Warum das Impressum kein optionales Extra ist
Stell dir vor, du betrittst ein Clubhaus ohne Türsteher – Chaos, oder? Genau das passiert, wenn ein Unternehmen sein Impressum ignoriert. Gesetzliche Pflicht. Und das ist kein nettes „Vielleicht später”. Hier ist der Deal: Ohne korrektes Impressum riskierst du Abmahnungen, Bußgelder und ein Image-Crash, der länger dauert als ein Wochenende.
Die Grundbausteine – wer, was, wo
Namensangabe.
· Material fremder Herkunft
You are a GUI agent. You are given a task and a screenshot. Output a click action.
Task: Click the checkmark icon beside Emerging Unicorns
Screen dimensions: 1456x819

Klar. Vollständiger Name des Betreibers, keine Abkürzungen, kein „XYZ GmbH”, sondern „Muster GmbH, vertreten durch Max Mustermann”. Dann die Adresse. Keine Postfach-Tricks. Und die Kontaktmöglichkeit – E-Mail, Telefon, beides. Das ist das Fundament, das du nicht weglassen darfst.
Besondere Fälle: Freelancer, Blogger, Online-Shops
Freelancer denken oft: „Ich bin ja nur ein Einzelkämpfer.” Falsch. Auch du brauchst ein Impressum, sonst wird’s knifflig. Blogger mit Affiliate-Links? Jeder Link ein potenzieller Haftungsfall. Online-Shops? Pflichtangaben zu Umsatzsteuer-ID und Aufsichtsbehörde. Und ja, das gilt auch für Domains, die du nur zu Testzwecken nutzt.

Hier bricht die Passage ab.